Do You Know Your Fannie from Your Freddie?


Fannie Mae and Freddie Mac are Government Sponsored Enterprises (GSE) in the home mortgage business.  They have the exact same business model, and they do the exact same thing.  That is, they buy mortgages on the secondary market, pool them, and then sell them as mortgage-backed securities to investors on the open market.  Everything else regarding government guarantees, explicit guarantees, implicit guarantees, subsidies and direct government funding is exactly the same for Freddie Mac as it is for Fannie Mae.
The main difference between Freddie Mac and Fannie Mae is that Fannie Mae primarily buys mortgages issued by banks and Freddie Mac primarily buys mortgages issued by thrifts (savings and loans).

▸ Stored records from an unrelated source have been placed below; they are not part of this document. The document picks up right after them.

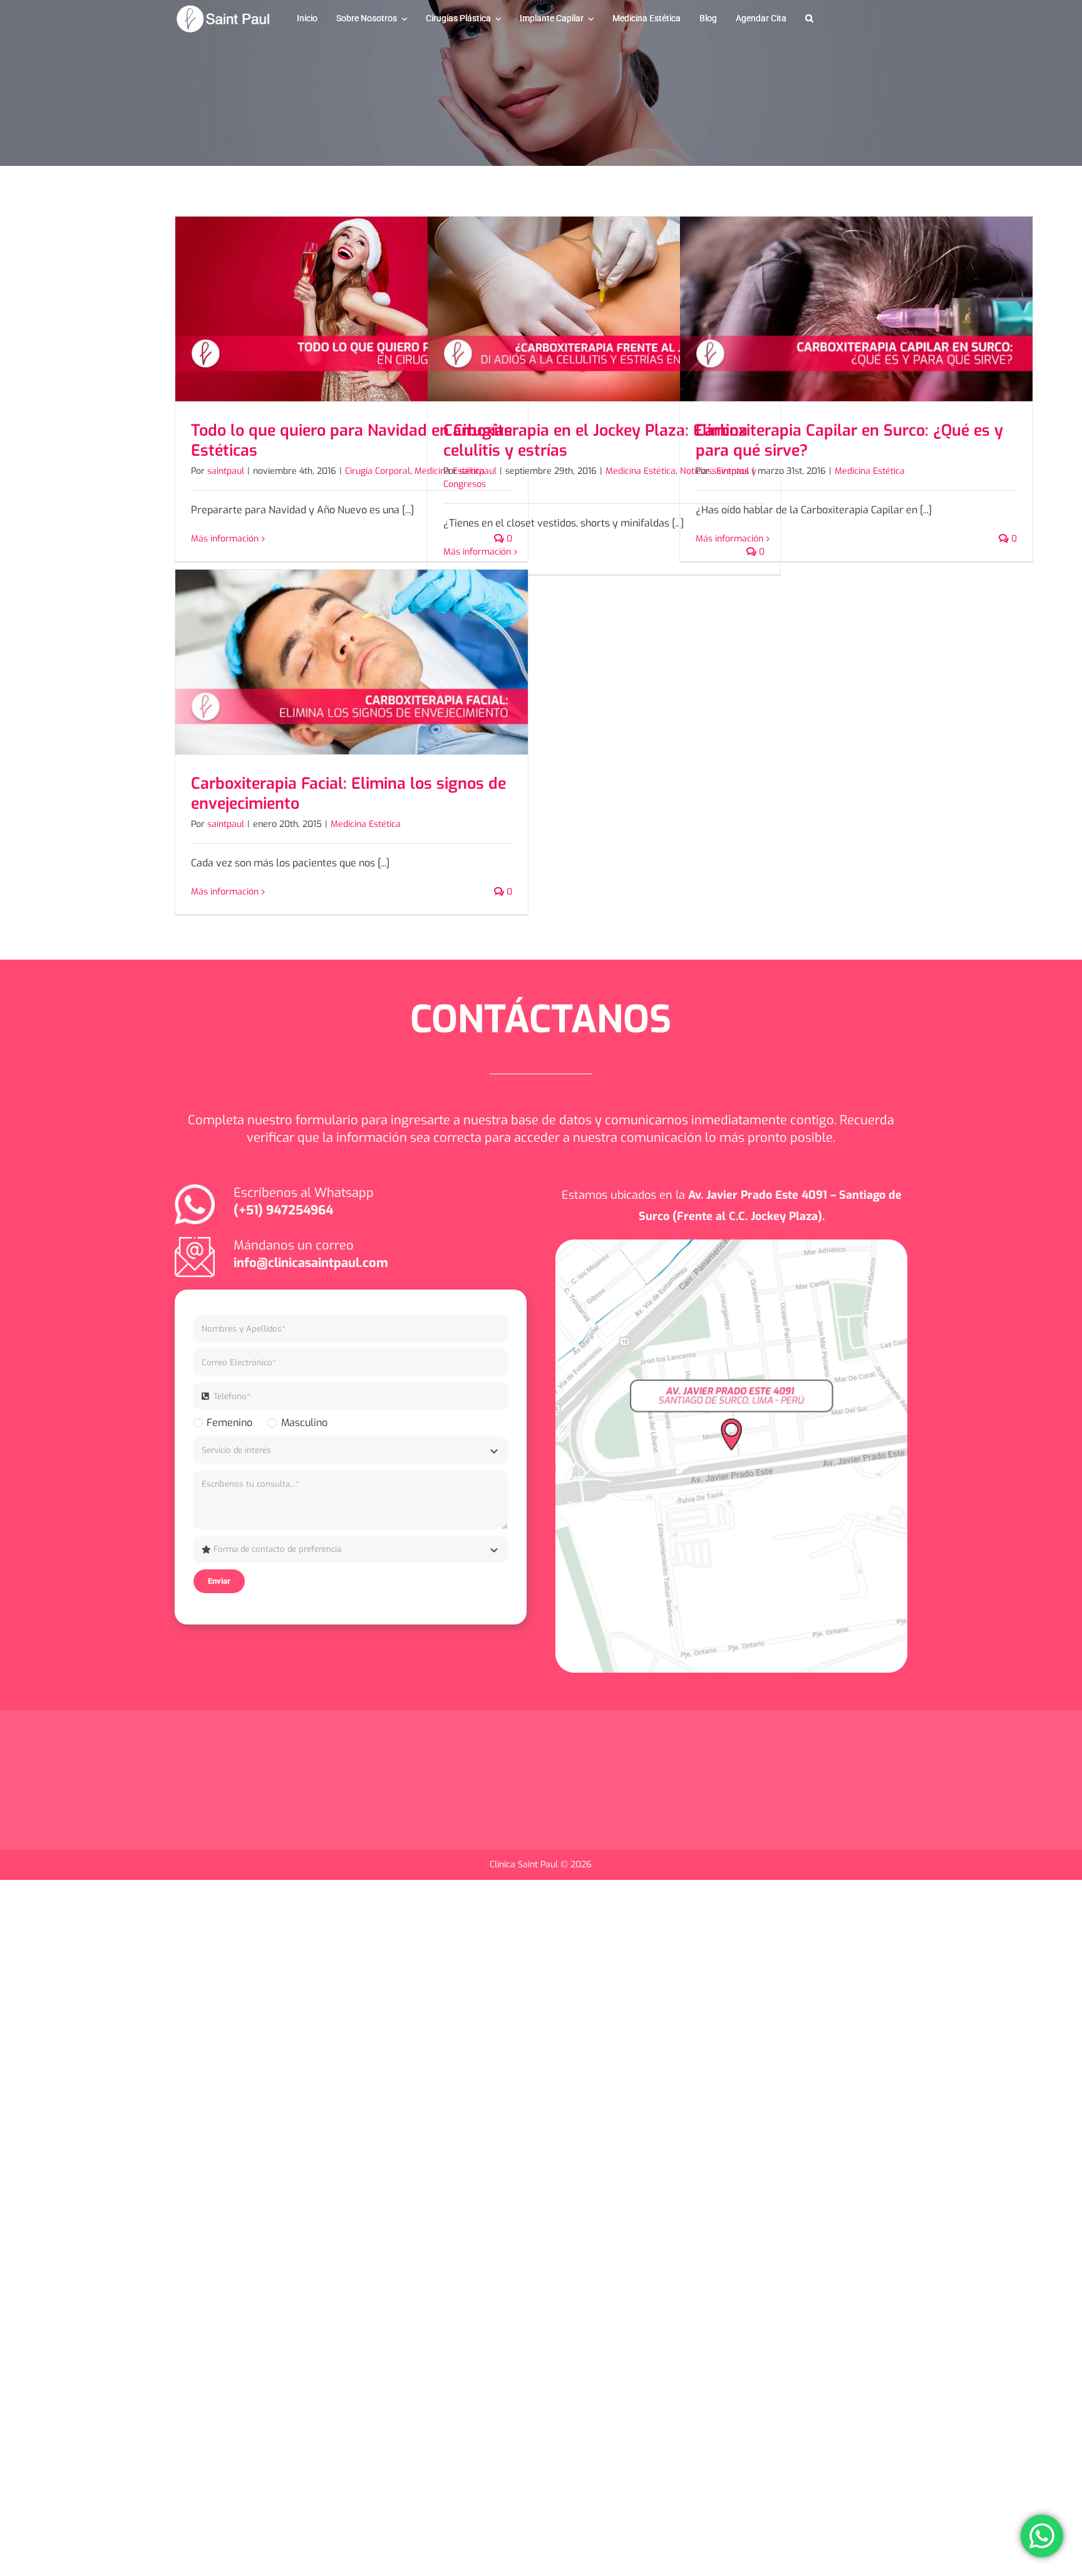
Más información (225, 539)
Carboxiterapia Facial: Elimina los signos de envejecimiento (348, 793)
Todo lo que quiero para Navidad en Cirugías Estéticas (351, 440)
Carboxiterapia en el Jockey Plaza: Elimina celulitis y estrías (595, 440)
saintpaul (225, 471)
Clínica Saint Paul (525, 1864)
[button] (809, 18)
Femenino (229, 1422)
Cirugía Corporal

The Associated Press (AP) reported today that Freddie Mac has requested $6 billion in additional aid after posting a wider loss in the third quarter.  Freddie Mac said that it lost $6 billion in the July-September quarter.  That compares with a loss of $4.1 billion in the same quarter of 2010.

The government rescued Freddie Mac and sibling Fannie Mae in September 2008 after massive losses on risky mortgages threatened to topple them.  Since then, a federal regulator has controlled their financial decisions.  (We can all see what good that has done!)

Taxpayers have spent about $169 billion to rescue Fannie and Freddie, which is the most expensive bailout of the 2008 financial crisis.  The government estimates it will cost at least $51 billion more to support the companies through 2014, and maybe as much as $142 billion in the most extreme case.

Fannie and Freddie own or guarantee about 50% of all U.S. mortgages, or nearly 31 million home loans worth more than $5 trillion.  Along with other federal agencies, they backed nearly 90 percent of new mortgages over the past year.

As mentioned previously, Fannie and Freddie buy home loans from banks and other lenders, package them into bonds with a guarantee against default, and then sell them to investors around the world.  When property values drop, homeowners default, because they are unable to afford the payments or because they owe more than the property is worth.  Because of the guarantees, Fannie and Freddie must pay for the losses.  (That would of course be you, acting as the American taxpayer.)

Fannie and Freddie are required to pay 10% dividends on the government money they receive.  Freddie paid $1.6 billion in dividends to the U.S. Treasury Department in the July-September quarter.